I nuovi dispositivi UV potrebbero essere la chiave per mantenere l’aria degli ambienti interni priva di virus
I raggi Far UV (ultravioletti lontani) sono una forma di radiazione ultravioletta utilizzata nel sistema di disinfezione GUV (dall’inglese Germicidal Ultraviolet) – ovvero una nota tecnologia di disinfezione utilizzata per uccidere e inattivare il virus SARS-CoV-2 e altri agenti patogeni che possono diffondersi facilmente negli spazi chiusi.
Il piano bar di Boston dove si esibisce Edward Nardell é un ambiente a rischio per la trasmissione di malattie tramite via aerea. Tuttavia, Nardell e il suo pubblico sono protetti da luci a raggi ultravioletti lontani montate sul soffitto, che prevengono la trasmissione del virus SARS-CoV-2.
Secondo il Dott. Nardell, medico e ricercatore specializzato in infezioni a trasmissione aerea presso la Harvard T.H. Chan School of Public Health di Boston, Massachusetts, la sicurezza dell’aria negli spazi chiusi inizia con la ventilazione, ma non si esaurisce qui. Sebbene esistano sistemi di ventilazione che ricambiano l’aria in una stanza, spesso sono inadeguati a fornire una disinfezione completa ed adeguata contro malattie facilmente trasmissibili come i coronavirus.

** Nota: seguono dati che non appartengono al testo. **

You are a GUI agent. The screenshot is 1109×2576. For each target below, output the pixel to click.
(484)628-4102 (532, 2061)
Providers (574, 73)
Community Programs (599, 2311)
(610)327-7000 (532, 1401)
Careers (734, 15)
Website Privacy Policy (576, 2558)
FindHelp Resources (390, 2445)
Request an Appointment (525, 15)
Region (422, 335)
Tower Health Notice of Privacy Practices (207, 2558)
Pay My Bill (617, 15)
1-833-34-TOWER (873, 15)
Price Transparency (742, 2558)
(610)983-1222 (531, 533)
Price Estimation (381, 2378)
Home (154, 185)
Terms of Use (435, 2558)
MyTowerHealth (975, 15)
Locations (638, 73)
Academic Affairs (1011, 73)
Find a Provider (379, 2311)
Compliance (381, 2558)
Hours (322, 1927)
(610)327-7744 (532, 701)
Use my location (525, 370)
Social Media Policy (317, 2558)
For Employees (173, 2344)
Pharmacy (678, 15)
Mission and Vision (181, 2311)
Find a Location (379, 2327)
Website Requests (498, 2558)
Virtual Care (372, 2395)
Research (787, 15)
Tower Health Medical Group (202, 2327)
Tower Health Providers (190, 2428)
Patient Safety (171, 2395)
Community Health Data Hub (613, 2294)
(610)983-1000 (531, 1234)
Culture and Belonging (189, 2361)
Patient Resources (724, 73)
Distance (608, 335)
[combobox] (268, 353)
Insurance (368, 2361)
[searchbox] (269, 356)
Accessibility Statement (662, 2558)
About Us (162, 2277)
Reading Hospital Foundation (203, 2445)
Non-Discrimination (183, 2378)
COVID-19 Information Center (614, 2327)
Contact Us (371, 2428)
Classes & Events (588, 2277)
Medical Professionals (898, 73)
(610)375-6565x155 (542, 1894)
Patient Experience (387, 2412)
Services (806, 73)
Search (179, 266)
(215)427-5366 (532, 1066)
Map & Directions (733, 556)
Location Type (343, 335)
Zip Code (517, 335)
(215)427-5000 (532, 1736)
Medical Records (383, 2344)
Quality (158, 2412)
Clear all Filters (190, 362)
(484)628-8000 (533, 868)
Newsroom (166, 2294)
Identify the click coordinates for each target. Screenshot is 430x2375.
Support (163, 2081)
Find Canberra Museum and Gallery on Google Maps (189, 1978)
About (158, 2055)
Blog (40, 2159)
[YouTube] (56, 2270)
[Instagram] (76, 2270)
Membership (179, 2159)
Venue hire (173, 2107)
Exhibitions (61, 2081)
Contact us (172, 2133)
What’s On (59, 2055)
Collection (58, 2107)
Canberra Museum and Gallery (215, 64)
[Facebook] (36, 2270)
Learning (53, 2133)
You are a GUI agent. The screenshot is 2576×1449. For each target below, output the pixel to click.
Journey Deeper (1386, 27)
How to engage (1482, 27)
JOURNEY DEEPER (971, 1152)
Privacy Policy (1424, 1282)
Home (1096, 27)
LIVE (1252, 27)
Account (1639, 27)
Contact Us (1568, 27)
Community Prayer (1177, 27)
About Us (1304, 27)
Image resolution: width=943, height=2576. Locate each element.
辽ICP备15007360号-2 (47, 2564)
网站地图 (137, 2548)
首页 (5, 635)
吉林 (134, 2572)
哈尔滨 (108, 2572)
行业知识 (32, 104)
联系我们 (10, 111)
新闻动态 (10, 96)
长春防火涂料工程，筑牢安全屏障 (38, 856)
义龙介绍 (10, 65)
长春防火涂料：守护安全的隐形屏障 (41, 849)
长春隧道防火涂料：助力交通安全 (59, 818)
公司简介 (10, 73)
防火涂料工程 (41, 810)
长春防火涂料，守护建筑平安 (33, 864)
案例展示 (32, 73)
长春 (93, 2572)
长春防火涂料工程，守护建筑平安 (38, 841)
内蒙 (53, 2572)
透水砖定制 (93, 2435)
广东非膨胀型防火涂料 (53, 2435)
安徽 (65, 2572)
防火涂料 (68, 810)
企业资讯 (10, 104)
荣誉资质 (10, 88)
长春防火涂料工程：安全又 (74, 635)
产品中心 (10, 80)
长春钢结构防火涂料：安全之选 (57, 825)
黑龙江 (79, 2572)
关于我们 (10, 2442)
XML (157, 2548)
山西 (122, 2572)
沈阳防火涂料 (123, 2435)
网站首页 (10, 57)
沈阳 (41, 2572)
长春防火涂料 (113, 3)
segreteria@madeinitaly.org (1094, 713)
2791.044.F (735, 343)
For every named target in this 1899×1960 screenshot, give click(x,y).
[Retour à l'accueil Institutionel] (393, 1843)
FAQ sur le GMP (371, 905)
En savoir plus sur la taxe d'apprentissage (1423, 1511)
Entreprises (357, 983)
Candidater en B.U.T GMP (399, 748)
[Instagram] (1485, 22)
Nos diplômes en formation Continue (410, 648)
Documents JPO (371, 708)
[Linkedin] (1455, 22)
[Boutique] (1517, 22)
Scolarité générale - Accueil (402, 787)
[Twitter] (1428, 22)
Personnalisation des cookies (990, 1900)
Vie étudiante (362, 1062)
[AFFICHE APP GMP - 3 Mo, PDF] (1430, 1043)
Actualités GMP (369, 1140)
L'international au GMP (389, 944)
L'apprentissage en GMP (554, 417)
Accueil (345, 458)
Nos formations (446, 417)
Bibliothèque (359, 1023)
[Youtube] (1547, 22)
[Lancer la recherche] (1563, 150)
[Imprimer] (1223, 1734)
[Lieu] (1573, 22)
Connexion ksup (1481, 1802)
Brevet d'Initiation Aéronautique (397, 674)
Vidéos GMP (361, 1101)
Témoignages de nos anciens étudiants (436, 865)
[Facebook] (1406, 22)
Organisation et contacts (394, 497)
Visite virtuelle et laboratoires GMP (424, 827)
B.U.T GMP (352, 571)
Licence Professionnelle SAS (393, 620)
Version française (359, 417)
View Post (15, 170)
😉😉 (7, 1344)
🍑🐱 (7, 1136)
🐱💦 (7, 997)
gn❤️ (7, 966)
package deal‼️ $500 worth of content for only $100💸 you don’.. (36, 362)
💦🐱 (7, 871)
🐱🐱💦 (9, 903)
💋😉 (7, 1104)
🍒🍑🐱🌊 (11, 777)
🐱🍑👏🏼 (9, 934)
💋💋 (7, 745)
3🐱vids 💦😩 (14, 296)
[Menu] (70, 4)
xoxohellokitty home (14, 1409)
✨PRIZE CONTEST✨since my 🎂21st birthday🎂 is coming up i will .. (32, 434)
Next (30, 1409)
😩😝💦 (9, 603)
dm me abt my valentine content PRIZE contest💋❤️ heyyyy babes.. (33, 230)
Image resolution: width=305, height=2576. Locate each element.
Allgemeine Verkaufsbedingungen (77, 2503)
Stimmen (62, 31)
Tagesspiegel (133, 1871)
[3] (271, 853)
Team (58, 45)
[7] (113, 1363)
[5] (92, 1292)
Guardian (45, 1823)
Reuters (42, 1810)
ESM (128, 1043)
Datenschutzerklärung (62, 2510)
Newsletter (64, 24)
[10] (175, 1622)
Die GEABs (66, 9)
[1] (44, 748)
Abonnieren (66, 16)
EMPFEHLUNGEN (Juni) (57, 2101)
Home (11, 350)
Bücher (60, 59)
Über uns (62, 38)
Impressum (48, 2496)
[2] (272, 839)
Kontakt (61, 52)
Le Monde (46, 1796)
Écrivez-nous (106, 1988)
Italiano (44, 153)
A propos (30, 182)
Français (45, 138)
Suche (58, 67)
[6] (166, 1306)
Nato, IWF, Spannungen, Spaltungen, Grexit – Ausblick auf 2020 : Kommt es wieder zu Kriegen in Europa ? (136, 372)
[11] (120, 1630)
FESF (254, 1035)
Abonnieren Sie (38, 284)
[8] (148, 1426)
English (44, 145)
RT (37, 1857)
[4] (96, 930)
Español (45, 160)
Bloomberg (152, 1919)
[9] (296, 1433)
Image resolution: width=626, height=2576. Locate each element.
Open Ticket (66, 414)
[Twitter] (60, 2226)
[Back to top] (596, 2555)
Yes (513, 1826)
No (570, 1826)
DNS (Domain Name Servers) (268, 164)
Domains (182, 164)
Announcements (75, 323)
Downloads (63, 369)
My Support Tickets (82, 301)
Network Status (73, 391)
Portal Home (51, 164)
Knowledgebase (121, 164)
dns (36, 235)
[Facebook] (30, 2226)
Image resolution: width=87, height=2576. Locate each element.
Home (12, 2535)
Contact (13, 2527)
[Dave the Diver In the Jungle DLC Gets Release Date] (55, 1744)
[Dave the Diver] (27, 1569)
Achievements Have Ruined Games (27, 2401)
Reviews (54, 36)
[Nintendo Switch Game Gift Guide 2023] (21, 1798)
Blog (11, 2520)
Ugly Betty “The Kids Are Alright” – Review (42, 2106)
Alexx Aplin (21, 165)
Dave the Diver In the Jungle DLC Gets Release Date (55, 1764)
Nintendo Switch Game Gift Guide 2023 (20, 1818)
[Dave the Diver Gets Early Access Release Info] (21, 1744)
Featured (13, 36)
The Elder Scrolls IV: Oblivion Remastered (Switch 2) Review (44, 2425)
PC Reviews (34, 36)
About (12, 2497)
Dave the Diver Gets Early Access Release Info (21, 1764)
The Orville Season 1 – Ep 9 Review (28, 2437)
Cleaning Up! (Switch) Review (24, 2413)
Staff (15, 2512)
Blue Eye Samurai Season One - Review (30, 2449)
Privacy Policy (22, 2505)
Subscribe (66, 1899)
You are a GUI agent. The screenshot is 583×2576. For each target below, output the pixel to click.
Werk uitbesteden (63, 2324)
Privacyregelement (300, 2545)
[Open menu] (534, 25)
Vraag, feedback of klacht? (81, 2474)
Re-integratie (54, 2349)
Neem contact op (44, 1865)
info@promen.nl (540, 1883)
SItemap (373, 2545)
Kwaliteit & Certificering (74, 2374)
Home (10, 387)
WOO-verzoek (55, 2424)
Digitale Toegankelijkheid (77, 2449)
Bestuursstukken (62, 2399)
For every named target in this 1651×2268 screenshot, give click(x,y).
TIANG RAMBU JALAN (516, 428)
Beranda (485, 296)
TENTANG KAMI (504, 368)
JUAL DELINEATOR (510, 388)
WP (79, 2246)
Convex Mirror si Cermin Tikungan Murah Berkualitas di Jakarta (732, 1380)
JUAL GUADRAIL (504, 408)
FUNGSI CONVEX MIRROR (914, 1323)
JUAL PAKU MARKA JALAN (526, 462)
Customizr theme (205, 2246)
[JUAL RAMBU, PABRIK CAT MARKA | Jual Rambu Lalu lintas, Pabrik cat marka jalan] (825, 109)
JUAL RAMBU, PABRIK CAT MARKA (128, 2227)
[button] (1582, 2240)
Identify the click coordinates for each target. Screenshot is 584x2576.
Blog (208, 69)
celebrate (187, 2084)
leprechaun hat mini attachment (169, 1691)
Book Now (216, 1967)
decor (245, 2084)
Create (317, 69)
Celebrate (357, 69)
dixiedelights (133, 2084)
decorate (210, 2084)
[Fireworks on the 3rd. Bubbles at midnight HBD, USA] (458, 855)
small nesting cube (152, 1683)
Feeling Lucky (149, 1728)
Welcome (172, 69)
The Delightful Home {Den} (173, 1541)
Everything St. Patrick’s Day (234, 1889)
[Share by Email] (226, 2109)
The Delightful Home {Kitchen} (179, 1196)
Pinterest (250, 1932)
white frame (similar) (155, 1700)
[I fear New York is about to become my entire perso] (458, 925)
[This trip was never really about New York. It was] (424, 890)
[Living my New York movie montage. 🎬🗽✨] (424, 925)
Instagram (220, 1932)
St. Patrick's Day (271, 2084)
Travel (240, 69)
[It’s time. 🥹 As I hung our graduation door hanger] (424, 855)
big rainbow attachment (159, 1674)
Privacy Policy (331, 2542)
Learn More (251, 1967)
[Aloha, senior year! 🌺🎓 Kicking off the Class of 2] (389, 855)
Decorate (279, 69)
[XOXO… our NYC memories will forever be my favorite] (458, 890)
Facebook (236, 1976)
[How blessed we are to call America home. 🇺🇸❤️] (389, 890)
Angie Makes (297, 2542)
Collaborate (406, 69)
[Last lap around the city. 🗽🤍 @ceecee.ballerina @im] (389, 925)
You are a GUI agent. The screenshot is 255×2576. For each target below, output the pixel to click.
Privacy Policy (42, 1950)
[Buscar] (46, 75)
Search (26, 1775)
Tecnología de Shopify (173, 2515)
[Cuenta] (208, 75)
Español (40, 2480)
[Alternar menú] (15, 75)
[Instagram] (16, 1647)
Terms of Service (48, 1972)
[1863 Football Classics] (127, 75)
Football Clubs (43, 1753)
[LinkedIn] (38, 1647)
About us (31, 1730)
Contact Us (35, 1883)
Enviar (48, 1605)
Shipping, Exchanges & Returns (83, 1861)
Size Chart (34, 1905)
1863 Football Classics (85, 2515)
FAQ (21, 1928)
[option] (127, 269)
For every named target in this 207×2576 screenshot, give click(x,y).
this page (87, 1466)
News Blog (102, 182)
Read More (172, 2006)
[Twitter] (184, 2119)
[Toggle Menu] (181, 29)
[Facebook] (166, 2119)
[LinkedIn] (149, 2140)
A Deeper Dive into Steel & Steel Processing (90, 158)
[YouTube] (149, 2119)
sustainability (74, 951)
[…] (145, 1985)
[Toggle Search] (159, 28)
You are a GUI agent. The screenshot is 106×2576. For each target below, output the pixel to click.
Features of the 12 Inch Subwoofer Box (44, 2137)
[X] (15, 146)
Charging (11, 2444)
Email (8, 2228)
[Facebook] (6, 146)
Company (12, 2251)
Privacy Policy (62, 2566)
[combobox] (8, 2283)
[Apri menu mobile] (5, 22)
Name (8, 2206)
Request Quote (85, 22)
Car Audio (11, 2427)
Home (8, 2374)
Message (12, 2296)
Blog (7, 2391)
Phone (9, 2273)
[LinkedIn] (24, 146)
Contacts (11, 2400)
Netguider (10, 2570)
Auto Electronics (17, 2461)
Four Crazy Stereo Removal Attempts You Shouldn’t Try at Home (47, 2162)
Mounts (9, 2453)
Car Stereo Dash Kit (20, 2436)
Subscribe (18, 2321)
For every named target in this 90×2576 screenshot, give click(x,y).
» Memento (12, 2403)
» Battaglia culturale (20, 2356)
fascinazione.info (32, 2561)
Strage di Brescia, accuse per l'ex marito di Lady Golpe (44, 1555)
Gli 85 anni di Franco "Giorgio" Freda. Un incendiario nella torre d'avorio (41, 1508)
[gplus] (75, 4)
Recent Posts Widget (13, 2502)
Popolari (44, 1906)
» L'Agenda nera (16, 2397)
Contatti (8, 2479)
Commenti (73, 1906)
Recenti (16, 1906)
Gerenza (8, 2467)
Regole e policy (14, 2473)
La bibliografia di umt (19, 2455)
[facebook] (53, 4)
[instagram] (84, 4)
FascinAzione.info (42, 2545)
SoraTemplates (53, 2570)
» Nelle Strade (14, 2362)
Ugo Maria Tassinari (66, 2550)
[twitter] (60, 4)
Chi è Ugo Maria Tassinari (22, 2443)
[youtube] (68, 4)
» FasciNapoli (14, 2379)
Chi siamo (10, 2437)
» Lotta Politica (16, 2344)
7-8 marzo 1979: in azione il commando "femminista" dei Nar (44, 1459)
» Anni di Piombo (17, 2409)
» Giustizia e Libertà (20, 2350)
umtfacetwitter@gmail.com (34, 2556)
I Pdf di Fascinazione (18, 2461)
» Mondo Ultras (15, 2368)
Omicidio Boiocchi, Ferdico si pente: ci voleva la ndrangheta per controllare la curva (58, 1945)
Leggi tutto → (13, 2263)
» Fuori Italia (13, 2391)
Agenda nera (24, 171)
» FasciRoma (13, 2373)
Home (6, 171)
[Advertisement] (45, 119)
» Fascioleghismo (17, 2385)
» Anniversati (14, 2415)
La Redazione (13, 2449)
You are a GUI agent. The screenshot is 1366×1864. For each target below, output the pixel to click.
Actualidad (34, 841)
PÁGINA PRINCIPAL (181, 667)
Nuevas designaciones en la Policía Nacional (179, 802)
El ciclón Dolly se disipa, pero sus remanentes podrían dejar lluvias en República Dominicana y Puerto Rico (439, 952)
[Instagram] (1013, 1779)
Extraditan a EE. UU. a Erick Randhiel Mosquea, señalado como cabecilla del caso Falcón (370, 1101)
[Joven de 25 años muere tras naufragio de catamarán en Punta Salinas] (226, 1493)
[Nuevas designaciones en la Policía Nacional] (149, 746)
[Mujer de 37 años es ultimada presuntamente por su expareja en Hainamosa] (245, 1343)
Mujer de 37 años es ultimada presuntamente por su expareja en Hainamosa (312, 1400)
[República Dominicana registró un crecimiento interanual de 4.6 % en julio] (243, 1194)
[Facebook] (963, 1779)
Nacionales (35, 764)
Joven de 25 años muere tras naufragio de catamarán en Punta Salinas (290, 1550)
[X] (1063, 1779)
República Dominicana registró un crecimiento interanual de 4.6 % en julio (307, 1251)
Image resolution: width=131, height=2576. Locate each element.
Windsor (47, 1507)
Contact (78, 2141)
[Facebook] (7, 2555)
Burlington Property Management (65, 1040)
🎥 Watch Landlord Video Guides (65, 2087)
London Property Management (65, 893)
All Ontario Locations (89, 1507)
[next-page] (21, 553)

I sistemi per ambienti che compiono uno sforzo concertato per purificare l’aria interna, come quelli che utilizzano filtri HEPA (High Efficiency Particulate Air), sono più efficaci nel rimuovere le particelle pericolose. Tuttavia, presentano alcuni svantaggi:
- Sono costosi da installare e gestire
- Emettono frequentemente rumore
- Hanno una copertura limitata: potrebbero essere necessarie più unità per fornire una copertura completa del locale.
“È qui che la disinfezione dell’aria con la tecnologia UV diventa importante”, spiega Donald Milton, ricercatore in materia di salute ambientale presso la University of Maryland School of Public Health di College Park.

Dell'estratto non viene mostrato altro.